Kohl: Wenn der Kanzler von uneingeschränkter Solidarität mit Amerika redet, dann weiß ich nicht, was er mit "uneingeschränkt" meint. Solidarität ist immer umfassend, da gibt es keine Abstufungen. Wir sind Freunde Amerikas, auch ohne tägliche Wiederholung. Das wird so bleiben. In der SPD und bei den Grünen ist dagegen - und das können wir jetzt täglich beobachten - der Antiamerikanismus noch vorhanden. Das gilt auch für ihre intellektuellen Hilfstruppen, die sie auch in manchen Medien haben.
DIE WELT: Es gibt ja einige Stimmen in der Union, die angesichts der Situation der Regierung über eine Große Koalition nachdenken. Wäre das eine Perspektive für die Union?
Kohl: Nein, für eine Große Koalition gibt es gegenwärtig keine Notwendigkeit. Es ist wichtig, dass die Union weiterhin eine konstruktive Arbeit in der Opposition leistet. Aus dieser Position heraus ist es möglich, dass die Union mit der Regierung gemeinsame nationale Verpflichtungen erkennt und wahrnimmt. Die Terroraktion vom 11. September, deren Zielscheibe hauptsächlich die Amerikaner sind, richtet sich gegen die zivilisierte Welt. Wir alle sind durch diesen heimtückischen Angriff herausgefordert.
DIE WELT: Ist die Bundeswehr auf eine solche Lage vorbereitet?
Kohl: Die Bundeswehr und ihre Soldaten haben bisher ihre Aufgaben auch unter schwierigen Bedingungen sehr gut gemacht. Aber man darf die Bundeswehr nicht, wie das seit drei Jahren geschieht, als Steinbruch für den Etat missbrauchen. Es ist höchste Zeit, dass die Regierungskoalition ein anderes Verhältnis zur Armee bekommt.
DIE WELT: Für den Bundeshaushalt wird dieser Einsatz zu einer zusätzlichen Belastung. Kann Hans Eichel die Löcher noch stopfen?
Kohl: Herr Eichel wird ohnedies jetzt erhebliche Probleme mit dem Etat bekommen. Denn nach den neuesten Steuerschätzungen wird es zu ganz erheblichen Steuermindereinnahmen im laufenden und im kommenden Jahr von insgesamt rund 32 Milliarden Mark kommen.

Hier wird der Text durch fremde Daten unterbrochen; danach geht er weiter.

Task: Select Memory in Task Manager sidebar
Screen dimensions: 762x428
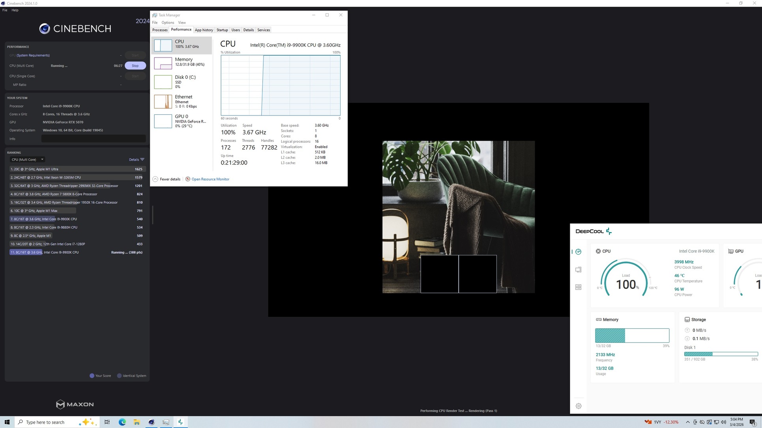Action: point(182,62)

Für 2001 werden rund 19 Milliarden Mark weniger vorhergesagt, für 2002 rund 13 Milliarden für alle Gebietskörperschaften zusammen. Das heißt, der Ruhm von Herrn Eichel verblasst nun, und zwar ziemlich rasch. Jetzt rächt sich eben, dass die Steuerpolitik, wie sie gemacht wurde, falsch war, auch im Blick auf die Entwicklung der Konjunktur. Dazu kommt das Desaster auf dem Arbeitsmarkt. Ich kann darüber keine Freude empfinden. Aber ich erinnere mich an die Wahlkampagne der Sozialdemokraten und des DGB vor der Bundestagswahl 1998. Der Bundeskanzler hat auf seiner Garantiekarte für seine Wahl 1998 doch versprochen, neue Arbeitsplätze zu schaffen und die Arbeitslosigkeit abzubauen. Nach dem Stand von Oktober 2001 haben wir über 3,7 Millionen Arbeitslose. Im Oktober 1998 waren es 3,89 Millionen. Das ist nur eine geringfügige Verbesserung. Wenn man die demographischen Entwicklung betrachten - seit 1999 scheiden jährlich circa 20 000 Menschen mehr aus dem Berufsleben aus als junge hinzukommen -, sieht man, dass die Bundesregierung mit ihrer Arbeitsmarktpolitik völlig gescheitert ist. Mir wäre es im Interesse der Betroffenen viel lieber, wir hätten Grund, uns über die Arbeitsmarktzahlen zu freuen. Aber die Arbeitsmarktzahlen sind schlecht, und es sieht so aus, als würden sie sich noch weiter verschlechtern.